Your goal: Please retype the entries that follow exactly as they are, leaving the images behind.

····················

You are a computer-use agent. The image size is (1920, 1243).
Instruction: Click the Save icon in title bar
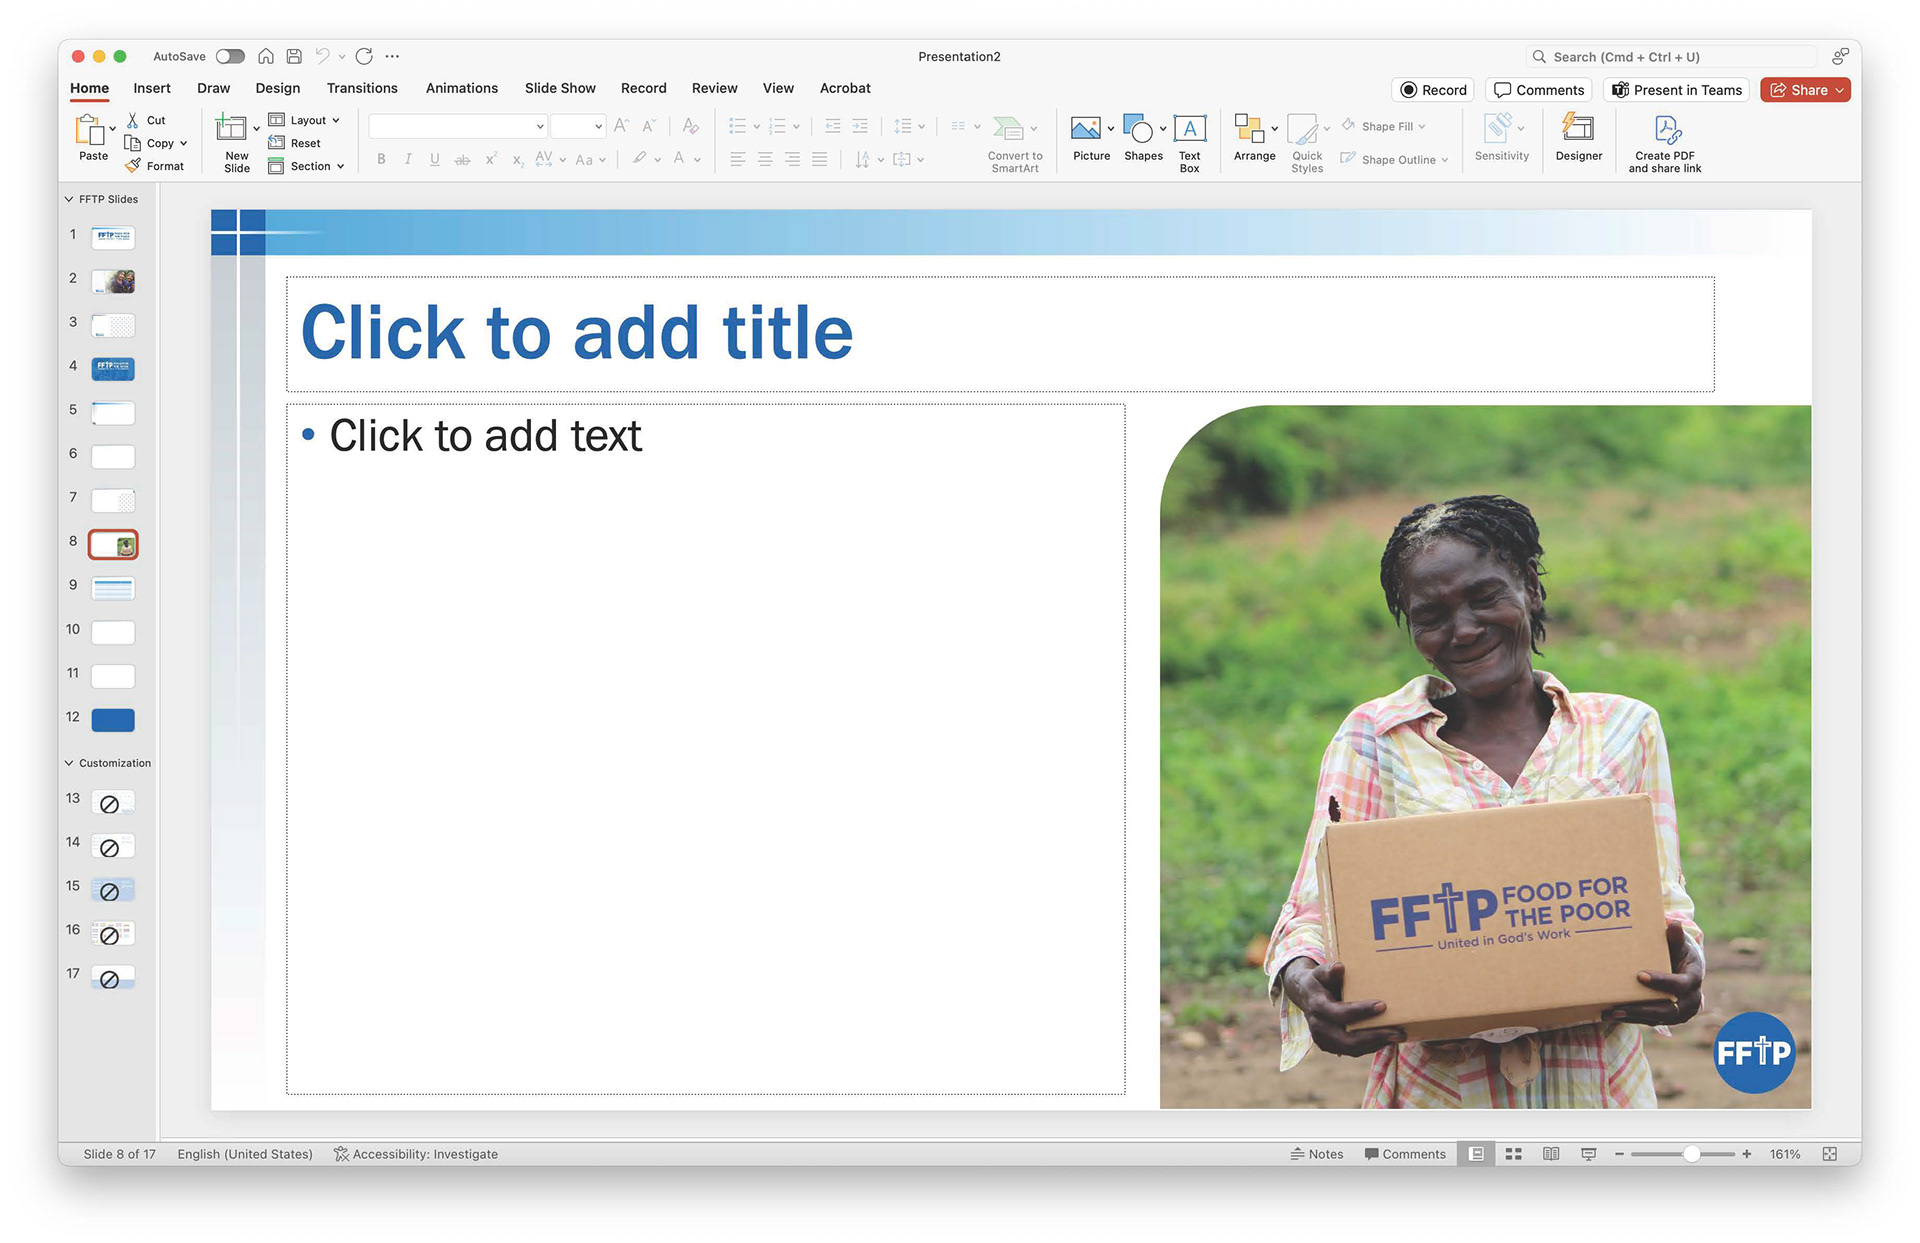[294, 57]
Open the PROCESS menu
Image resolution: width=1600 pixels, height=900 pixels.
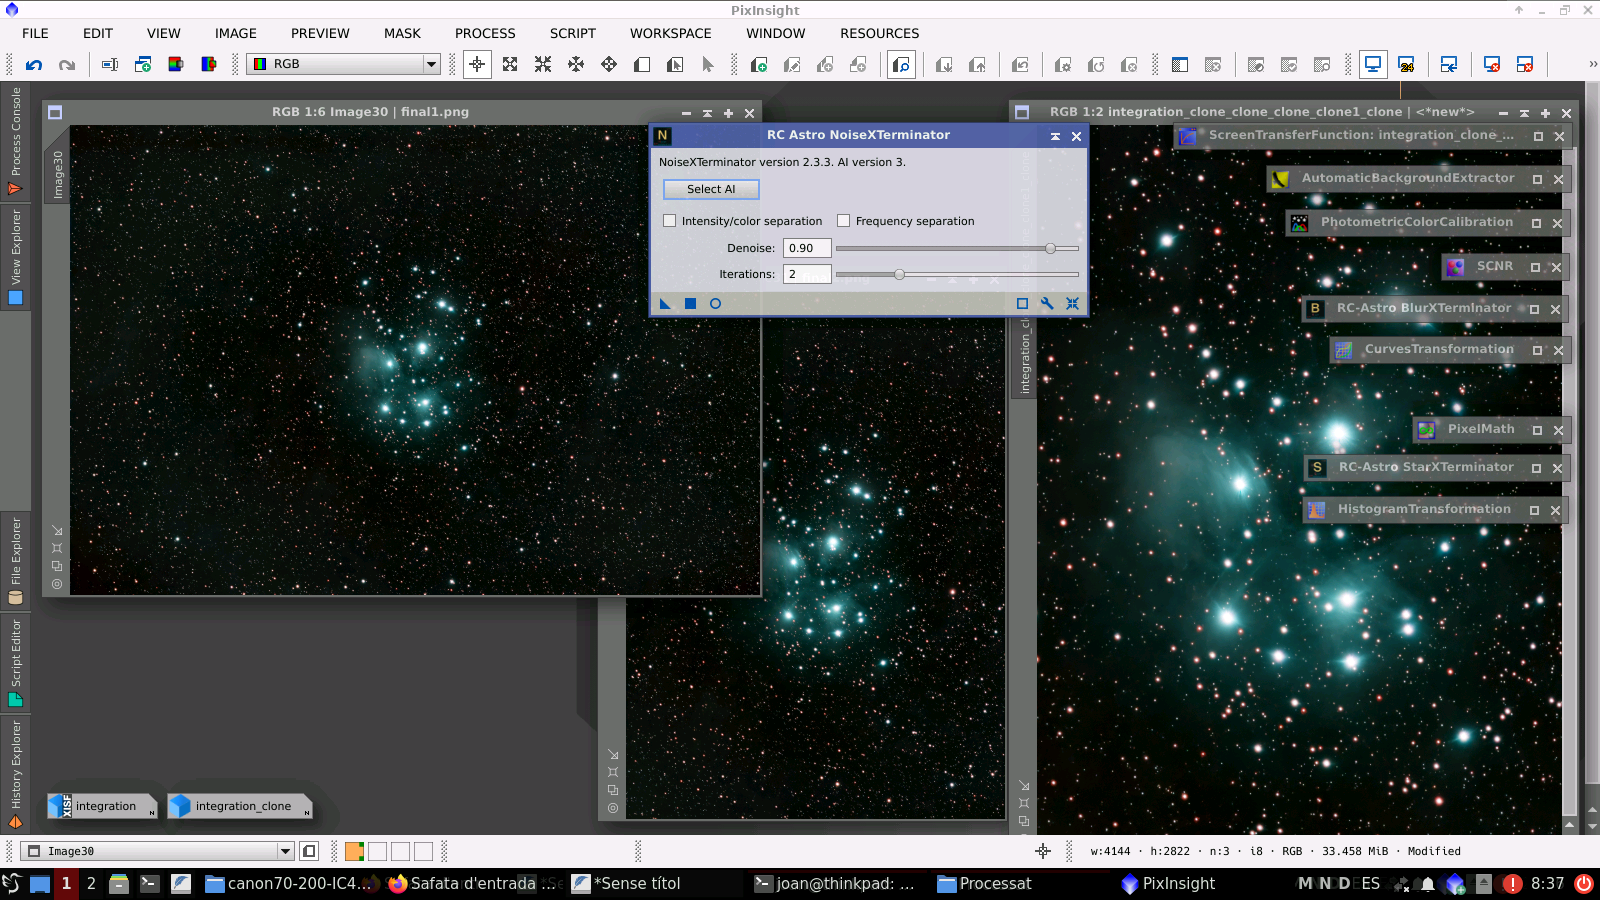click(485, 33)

····················

Solution for this problem:
You are a computer-use agent. The image size is (1920, 1243).
Instruction: Click the Save icon in title bar
[294, 57]
Open the PROCESS menu
Image resolution: width=1600 pixels, height=900 pixels.
click(485, 33)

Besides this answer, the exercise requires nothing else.